Reputation: 479
I have asked a similar question here: How to apply KMeans to get the centroid using dataframe with multiple features and I received some valuable responses. However, I have not succeeded in getting KMeans clustering working on a dataframe with more than 4 columns.
The dataframe in question has 5 columns as below:
col1,col2,col3,col4,col5
0.54,0.68,0.46,0.98,0.15
0.52,0.44,0.19,0.29,0.44
1.27,1.15,1.32,0.60,0.14
0.88,0.79,0.63,0.58,0.18
1.39,1.15,1.32,0.41,0.44
0.86,0.80,0.65,0.65,0.11
1.68,1.99,3.97,0.16,0.55
0.78,0.63,0.40,0.36,0.10
2.95,2.66,7.11,0.18,0.15
1.44,1.33,1.79,0.24,0.22
I have a simple KMeans clustering python code that I try to apply on the 5 column dataframe like below.
from numpy import unique
from numpy import where
from sklearn.cluster import KMeans
from matplotlib import pyplot
import pandas as pd
import numpy as np
df = pd.read_csv('data.csv')
X = np.array(df)
model = KMeans(n_clusters=5)
model.fit(X)
yhat = model.predict(X)
clusters = unique(yhat)
for cluster in clusters:
row_ix = where(yhat == cluster)
pyplot.scatter(X[row_ix, 0], X[row_ix, 1], X[row_ix, 2], X[row_ix, 3], X[row_ix, 4])
pyplot.show()
When I run the code it complains about the line pyplot.scatter(X[row_ix, 0], X[row_ix, 1], X[row_ix, 2], X[row_ix, 3], X[row_ix, 4]
), with the error message 'ValueError: Unrecognized marker style [[0.14 0.44 0.22]]'. However, if I remove the 5th column from the dataframe (i.e. col5) and remove X[row_ix, 4] from the code, the clustering works.
What do I need to do to get KMeans working on my example dataframe?
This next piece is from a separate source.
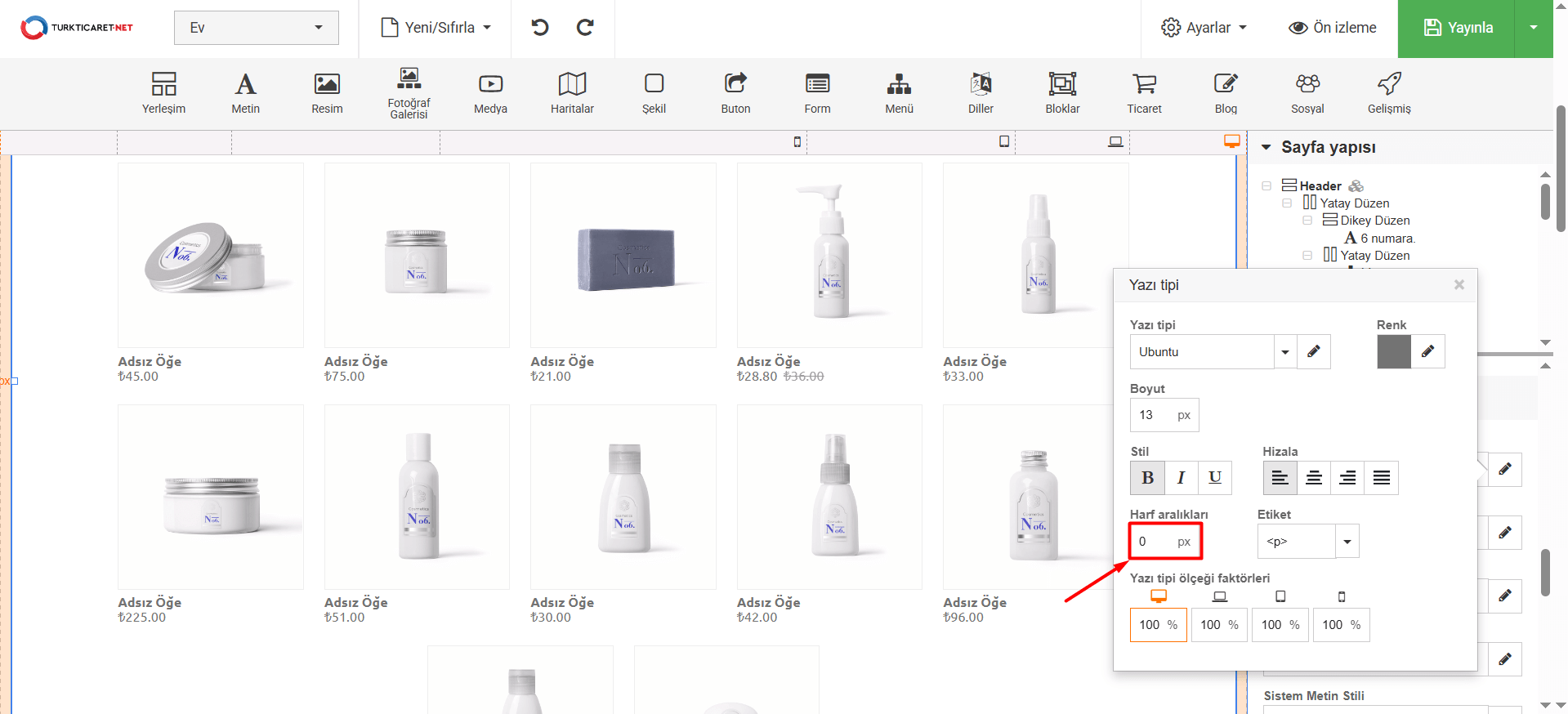This screenshot has width=1568, height=714.
Task: Open the Etiket <p> tag dropdown
Action: coord(1347,542)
[Updated: 2 or 3 dimension at a time]
From the previous post, it was suggested I could split the task by representing 2 or 3 dimensions at a time using the below function. However, the function does not produce the expected clustering output (see attached output.png)
def plot(self):
import itertools
combinations = itertools.combinations(range(self.K), 2) # generate all combinations of features
fig, axes = plt.subplots(figsize=(12, 8), nrows=len(combinations), ncols=1) # initialise one subplot for each feature combination
for (x,y), ax in zip(combinations, axes.ravel()): # loop through combinations and subpltos
for i, index in enumerate(self.clusters):
point = self.X[index].T
# only get the coordinates for this combination:
px, py = point[x], point[y]
ax.scatter(px, py)
for point in self.centroids:
# only get the coordinates for this combination:
px, py = point[x], point[y]
ax.scatter(px, py, marker="x", color='black', linewidth=2)
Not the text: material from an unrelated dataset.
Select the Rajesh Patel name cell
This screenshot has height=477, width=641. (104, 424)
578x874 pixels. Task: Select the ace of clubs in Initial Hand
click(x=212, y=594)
ax.set_title('feature {} vs feature {}'.format(x,y))
plt.show()
How can I fix the above function to get the clustering output.
Upvotes: 2
Views: 1348
Reputation: 46898
As mentioned in the other answer and comments, you cannot plot all 5 axis together. One way is use dimension reduction such as PCA to reduce it to 2 dimensions and plot:
import numpy as np
from sklearn.cluster import KMeans
from matplotlib import pyplot
import pandas as pd
from sklearn.decomposition import PCA
df = pd.read_csv('test.csv')
model = KMeans(n_clusters=5)
model.fit(df)
yhat = model.predict(df)
clusters = np.unique(yhat)
dims = PCA(n_components=2).fit_transform(X)
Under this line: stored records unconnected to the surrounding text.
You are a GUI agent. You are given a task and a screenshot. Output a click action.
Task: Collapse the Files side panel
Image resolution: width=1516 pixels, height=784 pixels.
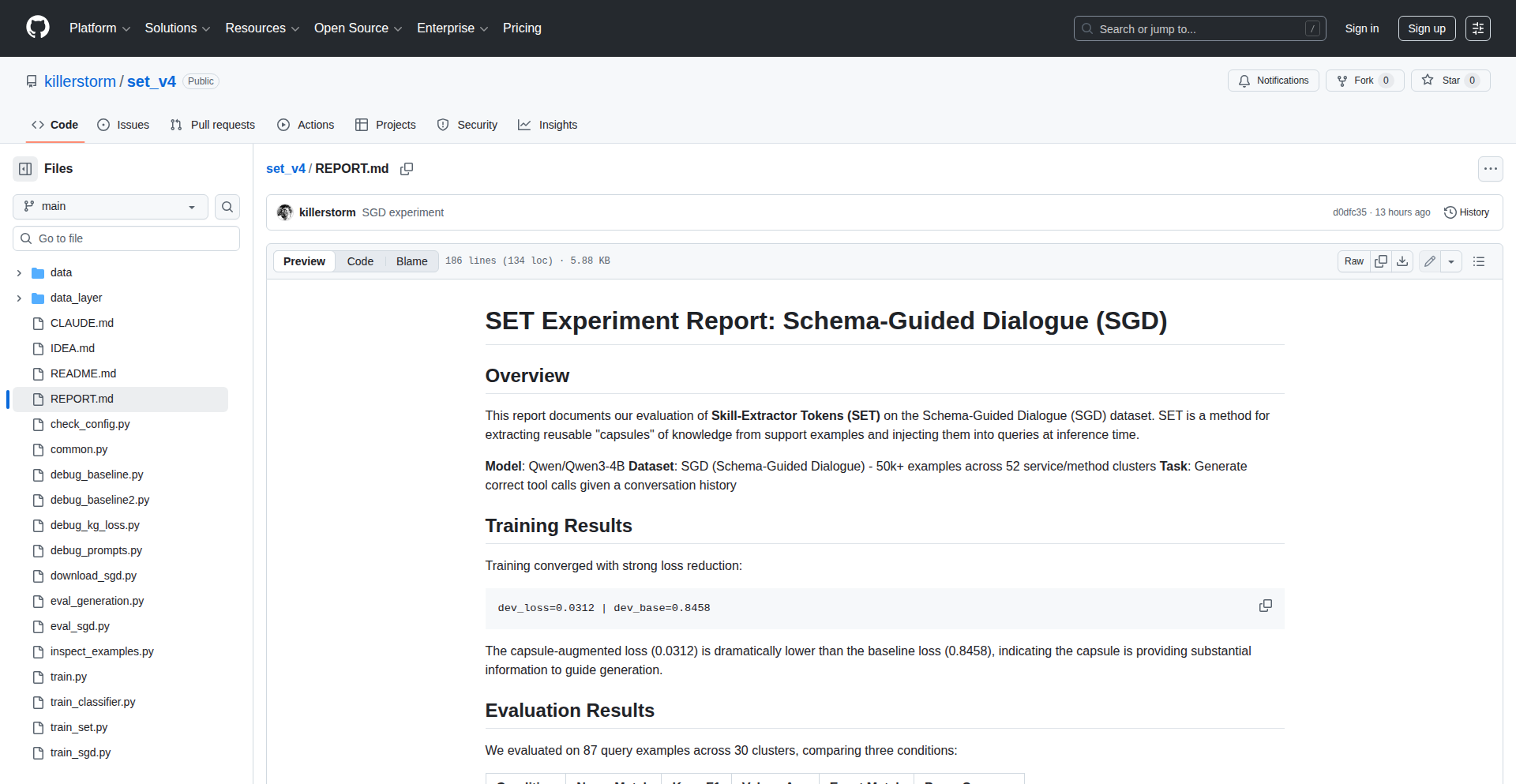[25, 169]
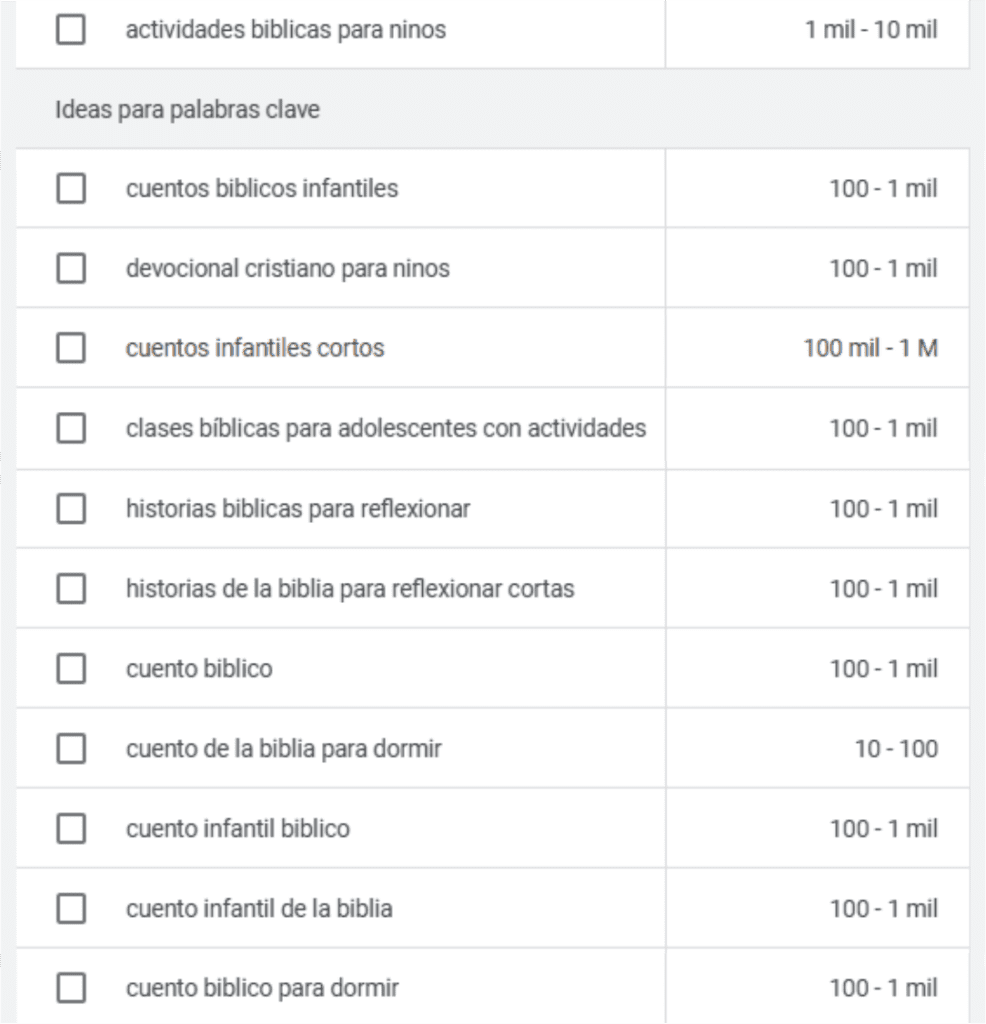Check the box for actividades biblicas para ninos
Image resolution: width=986 pixels, height=1024 pixels.
(71, 30)

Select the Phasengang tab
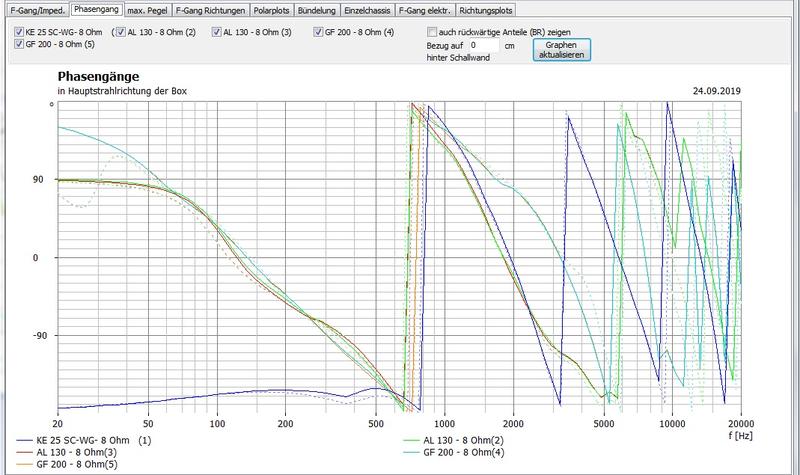tap(98, 11)
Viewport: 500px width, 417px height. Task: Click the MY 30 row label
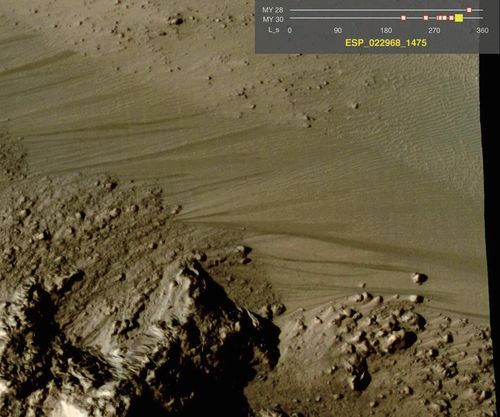pyautogui.click(x=273, y=19)
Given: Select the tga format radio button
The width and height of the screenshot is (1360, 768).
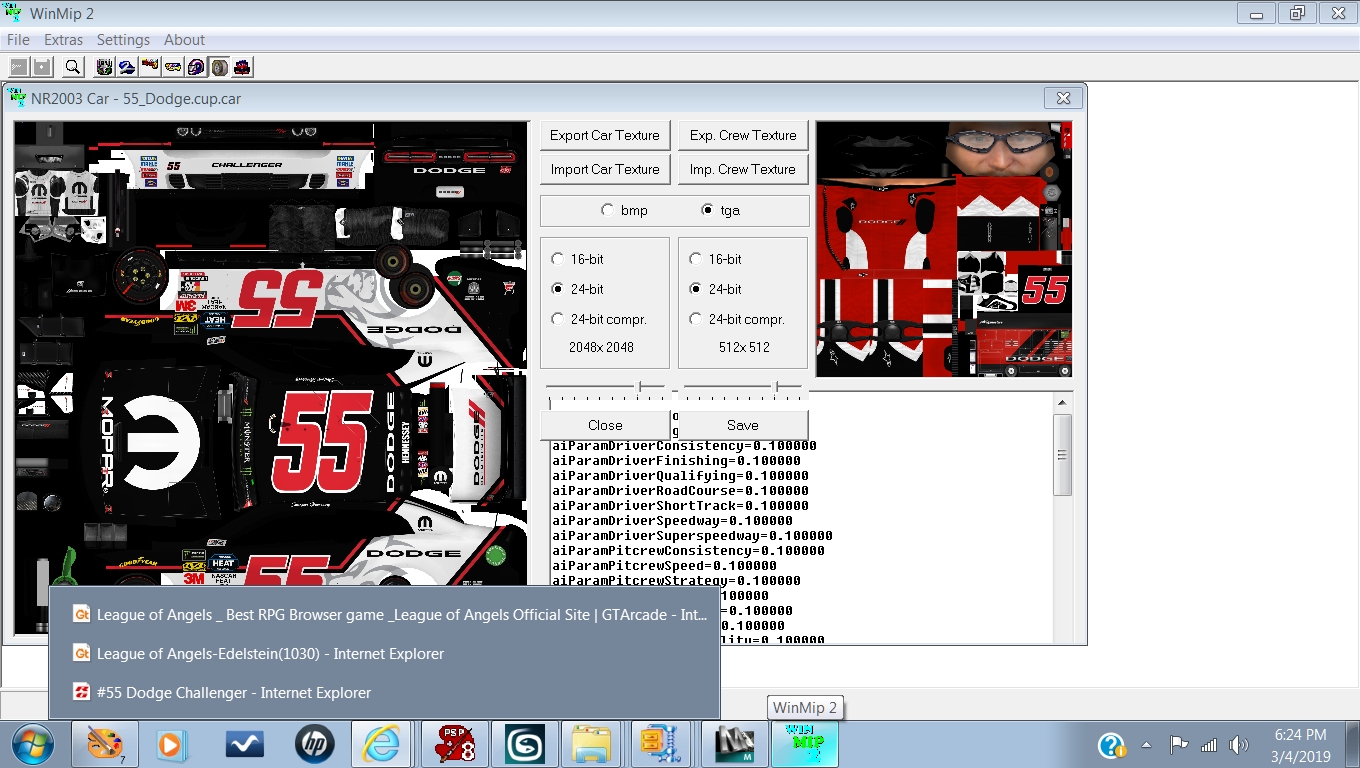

dims = pd.DataFrame(dims,columns=['PC1','PC2'])
fig,ax = plt.subplots(1,1)
for cluster in clusters:
ix = yhat == cluster
ax.scatter(x=dims.loc[ix,'PC1'],y=dims.loc[ix,'PC2'],label=cluster)
ax.legend()
Or you do use seaborn and visualize all your variables, which is ok if you only have 5 variables:
import seaborn as sns
df['cluster'] = yhat
sns.pairplot(data=df,hue='cluster',diag_kind=None)
Upvotes: 2
Reputation: 326
Your KMeans work but the way you want to display the result is not proper. If you look at the documentation of matplotlib scatter function (https://matplotlib.org/3.3.3/api/_as_gen/matplotlib.pyplot.scatter.html), you will see that the four first arguments of the function can accept an array-like while the fifth only accept a 'MarkerStyle'. That's why you get an error only when when you add the fifth argument. Actually, you are trying to plot a 5 dimension dataset in a 2 dimension plane what is not possible without doing a dimensionality reduction beforehand. A PCA or a PLSDA could be a good option to reduce the dimensionality of your dataset.
Upvotes: 1